Lawmakers are considering additional transparency measures, including a public dashboard to track state education spending. House Bill 1621, the State Department of Education Spending Transparency Act, passed from the House to the state Senate March 10. Introduced Feb. 21 as the more general Government Spending Transparency Act, it would have required the state treasurer to stand up a public-facing online portal “which details information about certain expenditures.” Renamed and refocused, it now would require OMES to build and manage a searchable, public-facing portal containing the state education department’s spending information.
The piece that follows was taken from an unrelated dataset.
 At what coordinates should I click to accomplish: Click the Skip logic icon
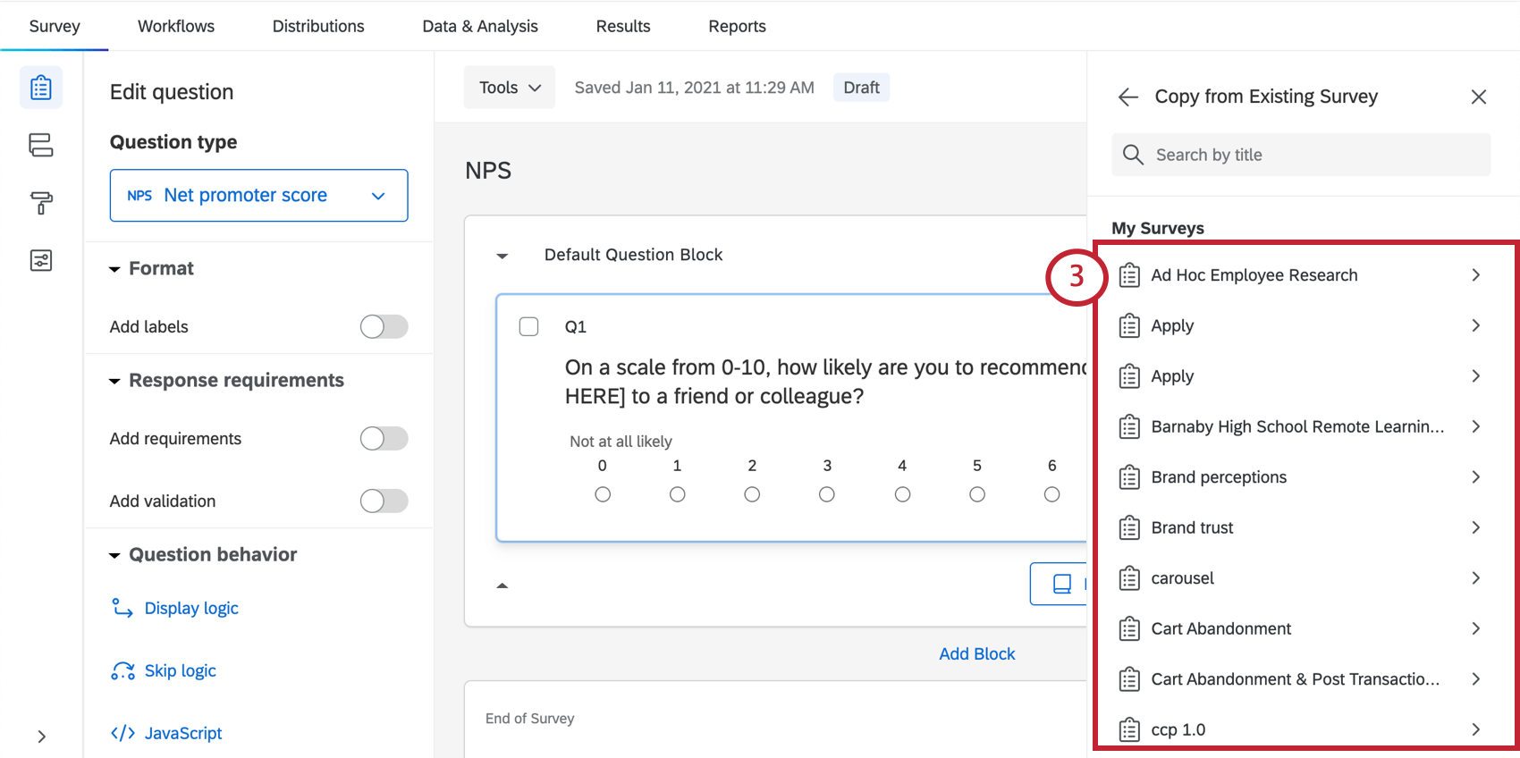122,670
If approved by lawmakers and the governor, it would take effect Nov. 1.
Another legislative effort would reshape how the state manages its technology infrastructure. Oklahoma consolidated 77 state agencies by mandate in six years, and 110 entities by 2018, according to a 2018 unification report. However, state Senate Bill 179 would reverse that course by shifting management of state IT back to individual state agencies. The bill sets out to give agencies autonomy regarding their own IT services, while keeping cybersecurity oversight centralized under OMES. OMES has many roles and duties including oversight of the state technology division, and is a far-reaching agency that includes the centralized Information Services Division (ISD). The bill intends to quicken agency decisions and implementations.
SB 179 wouldn’t eliminate statewide IT and cybersecurity oversight completely. The state CIO would continue to be an adviser and be responsible for defining and implementing a shared-services model, standardizing infrastructure, standardizing applications, approving IT and telecommunications purchasing, and maintaining reporting responsibilities. And statewide cybersecurity would remain centralized.
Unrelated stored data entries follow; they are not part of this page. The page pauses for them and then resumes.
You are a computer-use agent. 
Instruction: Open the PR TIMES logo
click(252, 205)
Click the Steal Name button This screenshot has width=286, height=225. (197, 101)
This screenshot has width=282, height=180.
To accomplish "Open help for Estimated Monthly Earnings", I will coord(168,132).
In response, an OMES fiscal summary of the bill projects that decentralization would cost up to $568 million at the outset and exceed $1.2 billion in five years; The bill’s author Sen. David Bullard, however, rejected those estimates in a Feb. 11 meeting. The bill was referred to the Appropriations Committee that day, where it remains.
Meanwhile, separate legislation would address how the state classifies and manages IT assets and staff. SB 68 would amend the Information Technology Consolidation and Coordination Act to reclassify equipment and services such as telecommunications and fiber networks as IT assets. It would define shared services, refine IT job descriptions, and differentiate between appropriated and non-appropriated agencies (respectively, those that do and don’t receive legislative funds). The bill’s title was amended Feb. 25 and it has been placed on general order, where it is subject to debate and amendment by state senators.
Last, lawmakers propose updating statutory language and repealing an inactive IT committee that helped usher in digital accessibility more than two decades ago. SB 676 would repeal state code that birthed the Electronic and the Information Technology Accessibility Advisory Council, created in 2004 and sunsetted in 2020. The bill would repeal five other entities, according to a news release.
The Oklahoma Legislature adjourns May 30.